Creating a table of values is a straightforward way to organize the x and y values that satisfy your equation. It's like a roadmap for your graph! With the equation \( y = \frac{1}{3}x - 1 \), choose values for \(x\) that are manageable.
In this exercise, the chosen x-values are \(-2, -1, 0, 1, 2\). For each of these x-values, you substitute into the equation to find the y-value:

• For \(x = -2\), \(y = \frac{1}{3}(-2) - 1 = -\frac{5}{3}\)
• For \(x = -1\), \(y = \frac{1}{3}(-1) - 1 = -\frac{4}{3}\)
• For \(x = 0\), \(y = \frac{1}{3}(0) - 1 = -1\)
• For \(x = 1\), \(y = \frac{1}{3}(1) - 1 = -\frac{2}{3}\)
• For \(x = 2\), \(y = \frac{1}{3}(2) - 1 = -\frac{1}{3}\)

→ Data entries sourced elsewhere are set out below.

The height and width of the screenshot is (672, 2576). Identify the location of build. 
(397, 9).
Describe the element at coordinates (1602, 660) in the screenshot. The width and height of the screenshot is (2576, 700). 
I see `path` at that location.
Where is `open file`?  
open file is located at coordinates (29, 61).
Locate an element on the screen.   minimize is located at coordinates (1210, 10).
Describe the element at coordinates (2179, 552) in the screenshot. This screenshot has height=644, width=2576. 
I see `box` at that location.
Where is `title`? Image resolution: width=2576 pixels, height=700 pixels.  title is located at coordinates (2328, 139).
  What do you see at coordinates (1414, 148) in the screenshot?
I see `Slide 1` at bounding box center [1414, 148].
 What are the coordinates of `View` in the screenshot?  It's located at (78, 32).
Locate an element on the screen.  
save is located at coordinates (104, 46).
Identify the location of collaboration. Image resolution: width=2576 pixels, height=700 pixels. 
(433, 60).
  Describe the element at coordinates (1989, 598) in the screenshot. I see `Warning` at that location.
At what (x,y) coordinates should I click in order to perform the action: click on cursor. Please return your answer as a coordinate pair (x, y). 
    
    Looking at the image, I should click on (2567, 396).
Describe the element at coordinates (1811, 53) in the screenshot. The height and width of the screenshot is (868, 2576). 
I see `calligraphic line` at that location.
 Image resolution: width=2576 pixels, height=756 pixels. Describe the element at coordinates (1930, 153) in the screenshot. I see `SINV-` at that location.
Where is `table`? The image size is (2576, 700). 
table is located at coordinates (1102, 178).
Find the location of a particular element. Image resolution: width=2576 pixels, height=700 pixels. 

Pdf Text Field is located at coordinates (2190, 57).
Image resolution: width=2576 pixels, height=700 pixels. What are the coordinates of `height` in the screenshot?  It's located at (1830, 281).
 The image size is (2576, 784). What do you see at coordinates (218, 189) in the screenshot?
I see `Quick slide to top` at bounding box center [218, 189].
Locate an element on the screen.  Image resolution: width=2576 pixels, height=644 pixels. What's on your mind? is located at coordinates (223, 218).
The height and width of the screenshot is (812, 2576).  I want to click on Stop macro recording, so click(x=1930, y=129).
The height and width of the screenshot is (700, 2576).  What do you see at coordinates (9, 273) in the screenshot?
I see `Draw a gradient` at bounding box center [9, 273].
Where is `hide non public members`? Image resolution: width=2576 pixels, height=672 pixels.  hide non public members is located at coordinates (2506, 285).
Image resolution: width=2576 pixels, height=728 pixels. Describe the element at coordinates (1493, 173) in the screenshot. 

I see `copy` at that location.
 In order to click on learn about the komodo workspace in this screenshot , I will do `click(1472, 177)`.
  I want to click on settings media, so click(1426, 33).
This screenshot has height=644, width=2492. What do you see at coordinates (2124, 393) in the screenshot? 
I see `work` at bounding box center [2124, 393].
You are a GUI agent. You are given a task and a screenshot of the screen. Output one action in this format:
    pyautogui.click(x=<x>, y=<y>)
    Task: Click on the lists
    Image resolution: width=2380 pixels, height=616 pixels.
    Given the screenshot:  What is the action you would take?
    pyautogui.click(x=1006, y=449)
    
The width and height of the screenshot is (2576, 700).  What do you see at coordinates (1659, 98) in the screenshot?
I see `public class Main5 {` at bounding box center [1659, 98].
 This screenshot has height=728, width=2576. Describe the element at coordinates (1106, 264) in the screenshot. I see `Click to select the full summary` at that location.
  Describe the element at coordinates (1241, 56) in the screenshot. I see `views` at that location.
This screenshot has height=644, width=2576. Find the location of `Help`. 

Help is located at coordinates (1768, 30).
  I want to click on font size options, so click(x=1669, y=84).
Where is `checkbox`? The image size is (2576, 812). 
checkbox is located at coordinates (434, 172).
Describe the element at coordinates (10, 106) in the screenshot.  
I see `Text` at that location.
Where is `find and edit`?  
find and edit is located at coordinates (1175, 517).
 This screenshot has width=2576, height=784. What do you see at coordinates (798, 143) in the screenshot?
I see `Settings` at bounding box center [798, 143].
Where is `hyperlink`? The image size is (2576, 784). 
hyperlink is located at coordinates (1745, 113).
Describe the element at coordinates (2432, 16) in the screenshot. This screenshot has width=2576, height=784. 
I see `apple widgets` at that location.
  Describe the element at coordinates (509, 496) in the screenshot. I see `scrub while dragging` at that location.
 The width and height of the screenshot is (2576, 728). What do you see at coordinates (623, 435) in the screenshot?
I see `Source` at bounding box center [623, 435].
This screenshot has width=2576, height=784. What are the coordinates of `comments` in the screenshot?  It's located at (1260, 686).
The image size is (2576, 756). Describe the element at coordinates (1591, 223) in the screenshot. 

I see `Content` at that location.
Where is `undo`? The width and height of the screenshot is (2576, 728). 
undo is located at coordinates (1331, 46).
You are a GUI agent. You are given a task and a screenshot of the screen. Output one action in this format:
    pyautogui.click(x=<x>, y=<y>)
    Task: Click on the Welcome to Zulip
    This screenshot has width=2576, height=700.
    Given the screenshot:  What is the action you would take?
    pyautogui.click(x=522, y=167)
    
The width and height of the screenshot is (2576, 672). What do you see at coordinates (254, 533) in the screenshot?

Once you have completed the table, plot these points on the graph. This method efficiently provides a visual confirmation of how points align to form a line, revealing the linear relationship between x and y.

The slope-intercept form is a handy way to quickly identify the properties of a linear equation. It is written as \( y = mx + b \). Here, \(m\) represents the slope of the line, and \(b\) is the y-intercept.
In our example with the equation \( y = \frac{1}{3}x - 1 \):

• The slope \(m\) is \(\frac{1}{3}\). This indicates that for every 3 units moved horizontally, the line rises 1 unit vertically. A positive slope means the line angles upwards to the right.
• The y-intercept \(b\) is \(-1\), showing where the line crosses the y-axis. It's the value of \(y\) when \(x = 0\), which confirms the point \((0, -1)\).

Understanding this form makes it easy to graph equations, as you can start by plotting the y-intercept and then use the slope to find subsequent points. This forms the backbone of discussing linear equations and heavily contributes to comprehending their graphical representations.